Reproduce the stretch of the forum thread from "Please, help." through "and V = LL.", changing "string" to "sequence".

## Given text
╭──

Posted: Tue Mar 08, 2005 12:33 pm
by filigabriel
Any hint for solving this problem ??

In the worst case (a string with 50,000 same character), the solution is greater than 500,000,000 L-GAP. O.K. We can manage that case.

I think, even using KMP's algrithm is not possible count all L-GAPs in time

Please, help.

Posted: Sat Mar 12, 2005 10:28 am
by ibrahim
hi filigabriel,
I can't understand the porblem. Can you help me? :D

Posted: Sat Mar 12, 2005 9:07 pm
by filigabriel
A g-Gap is defined as a string in the form UVU such that |V| = g.

For example: AALLAA is a 2-Gap taking U = AA and V = LL.
furthermore is 4-GAP because of U = A and V = ALLA and |V| = 4,
finally is not a 6-GAP, because U can not be empty.

The problem consists in given a string S, and a positive integer G, count all substrings S' in S such that S' is a G-Gap.

Posted: Sun Mar 13, 2005 3:44 am
by ibrahim
Thanks filigabriel, i got the problem. :D You got any hints????


Regards,
Ibrahim

Posted: Thu Mar 17, 2005 11:16 am
by ardiankp
Hmm.. still no hint? I also stuck in this problems..

any help will be appreciated :P

Thx :)

Posted: Mon May 02, 2005 10:22 am
by Gigi's Baby
Any hints ?
I could only get an O(n^2) method, but it surely got TLE.

Posted: Fri Aug 26, 2005 4:23 am
by polone
hmm...

suffix tree is not bad

we can count L-Gap strings during making the tree

I think it should work

I also wonder how the guys on ranklist deal this problem..

╰──

## Material
╭──

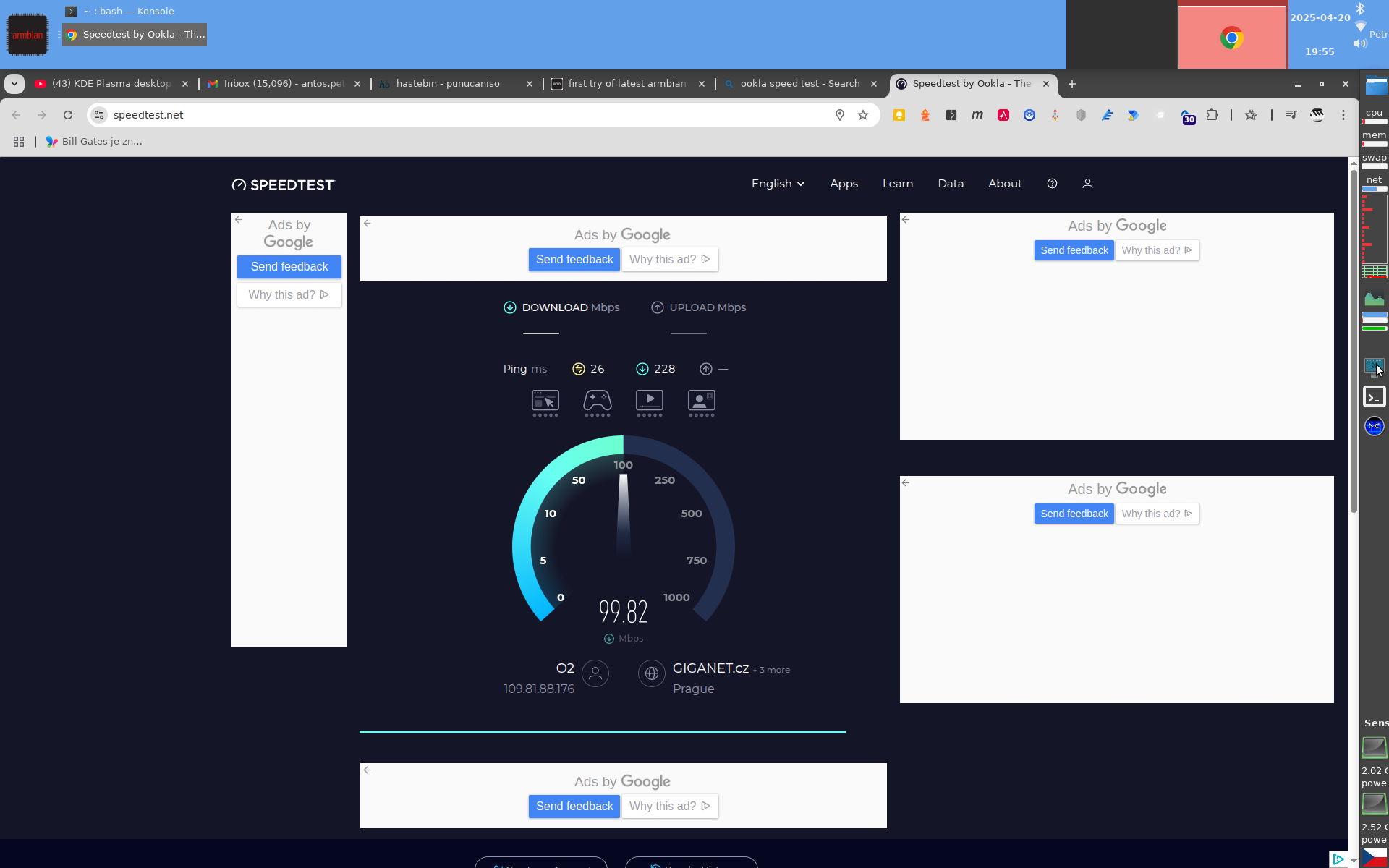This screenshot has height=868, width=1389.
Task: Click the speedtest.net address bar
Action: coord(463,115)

╰──

## Result
Please, help.

Posted: Sat Mar 12, 2005 10:28 am
by ibrahim
hi filigabriel,
I can't understand the porblem. Can you help me? :D

Posted: Sat Mar 12, 2005 9:07 pm
by filigabriel
A g-Gap is defined as a sequence in the form UVU such that |V| = g.

For example: AALLAA is a 2-Gap taking U = AA and V = LL.